By 1849, railroads were adding to the growth of Willimantic. The first three railroads to go through Willimantic were the New London Northern Railroad, the Willimantic Railroad, and the Palmer Railroad. It was not long before others followed. Railroads were not the only form of transportation. Trolleys were common from 1902 to 1932. Trolleys regularly ran from Willimantic to Coventry, where they continued into Hartford. From the end of the Civil War to the outbreak of World War II Willimantic was the center for the production of silk and cotton thread. This was the Victorian era and the height of Willimantic’s grandeur. Many of the interesting buildings in Willimantic, as well as many of the mansions in the Victorian Hill section, were built during this time. Many hotels were built to accommodate the travelers coming into the area, including the Hooker House Hotel, and the Windham Hotel. Traveling salesmen would visit the area regularly to sell their goods. The grand Capital Theater opened downtown in 1926. It was during this time that immigrants from Europe came to Willimantic. Irish, Italians, Polish, Germans, and French Canadians came to work in the mills. The young ladies who did not wish to work in the mills could be domestic help to the wealthier families in town. Later, Estonian, Ukraine, Latvian, Lithuanian, and Puerto Rican immigrants came looking for jobs in the mills. Willimantic grew to be a very culturally rich town. In 1833 Willimantic was a borough of Windham. In 1893 it became a city. In 1983, the City and the Town consolidated and became one town again. A Board of Selectmen was set up to run the town. Selectmen were voted into office from each of the districts of town. Before the consolidation Windham was governed by a town council, and Willimantic by a City Hall.

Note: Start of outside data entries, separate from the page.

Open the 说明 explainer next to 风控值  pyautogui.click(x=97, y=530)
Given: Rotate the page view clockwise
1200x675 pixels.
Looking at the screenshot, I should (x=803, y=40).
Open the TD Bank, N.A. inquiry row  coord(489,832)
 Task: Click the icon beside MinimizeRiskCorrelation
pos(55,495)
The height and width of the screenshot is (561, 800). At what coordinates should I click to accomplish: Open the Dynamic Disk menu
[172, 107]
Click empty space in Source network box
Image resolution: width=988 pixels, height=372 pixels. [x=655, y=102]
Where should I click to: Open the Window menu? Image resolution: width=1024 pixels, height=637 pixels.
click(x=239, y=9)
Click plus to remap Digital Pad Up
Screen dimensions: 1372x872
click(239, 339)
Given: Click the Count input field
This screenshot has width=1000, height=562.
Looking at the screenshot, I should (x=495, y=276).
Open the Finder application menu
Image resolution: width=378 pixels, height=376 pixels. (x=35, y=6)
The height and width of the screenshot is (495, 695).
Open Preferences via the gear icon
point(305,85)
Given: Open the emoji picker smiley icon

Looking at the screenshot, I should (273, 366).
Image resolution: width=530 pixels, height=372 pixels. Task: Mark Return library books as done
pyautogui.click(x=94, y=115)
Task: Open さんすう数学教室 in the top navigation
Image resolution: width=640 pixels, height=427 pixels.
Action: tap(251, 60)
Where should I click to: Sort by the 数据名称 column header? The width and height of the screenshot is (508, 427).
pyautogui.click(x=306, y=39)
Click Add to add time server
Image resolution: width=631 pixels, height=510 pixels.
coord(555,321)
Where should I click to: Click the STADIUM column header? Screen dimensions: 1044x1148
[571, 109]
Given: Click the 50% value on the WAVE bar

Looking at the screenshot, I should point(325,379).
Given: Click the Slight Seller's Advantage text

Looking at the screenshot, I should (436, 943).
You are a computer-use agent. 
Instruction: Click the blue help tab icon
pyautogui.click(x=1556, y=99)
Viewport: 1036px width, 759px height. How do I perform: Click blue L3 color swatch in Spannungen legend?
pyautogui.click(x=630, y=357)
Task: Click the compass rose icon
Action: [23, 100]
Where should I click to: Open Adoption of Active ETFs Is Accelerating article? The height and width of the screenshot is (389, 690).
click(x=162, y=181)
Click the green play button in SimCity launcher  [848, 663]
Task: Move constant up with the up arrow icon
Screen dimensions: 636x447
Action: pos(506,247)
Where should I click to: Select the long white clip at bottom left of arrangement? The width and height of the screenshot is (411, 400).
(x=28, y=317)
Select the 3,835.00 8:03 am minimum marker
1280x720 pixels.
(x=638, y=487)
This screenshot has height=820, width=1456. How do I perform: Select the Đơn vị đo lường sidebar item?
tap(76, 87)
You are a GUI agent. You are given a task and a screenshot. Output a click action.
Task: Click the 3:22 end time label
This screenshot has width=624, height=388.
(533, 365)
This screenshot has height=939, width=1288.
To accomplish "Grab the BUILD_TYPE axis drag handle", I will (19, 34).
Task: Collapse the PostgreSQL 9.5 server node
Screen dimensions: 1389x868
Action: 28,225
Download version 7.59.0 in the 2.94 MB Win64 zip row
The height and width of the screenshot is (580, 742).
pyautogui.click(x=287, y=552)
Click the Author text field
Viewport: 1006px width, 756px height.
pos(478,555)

By the 1970s, New England was not the prosperous industrial area it had once been. Factories were closing their doors or relocating to the South. The American Thread Company, the largest employer in town, left the area in 1985. It was a devastating blow to the area financially.
Today, Windham/Willimantic is in the midst of a reanaissance.The Windhams, particularly, North Windham is finding a surge in development, while at the same time, Windham Center, and South Windham find the environs filling with new home owners. The city within the Town, Willimantic, is evolving daily. Currently there is a major downtown revitalization taking place that harbingers changes in the fabric of the downtown area. There are a multitude of downtown initiatives: the Victorian Neighborhood Association, The Garden on the Bridge, The Mills Art's Space, The Whitewater Initiative, the Windham Theatre Guild, ACT and the wonders of the Third Thursday Festival are a few of the beacons of success that illuminate the bright future of the Town of Windham.
Not unlike the days of yore, the people of Windham stand ready to face the challenges of the future with the same passions, determination and zest for life that have been the totems of their past.
To any and all, we welcome you to join us as we seek to engage the spirit of this community that has never shied away from any challenge, that has always been willing to shoulder its fair share of local and regional responsibility and continues to celebrate its diversity as an icon of its enduring strength.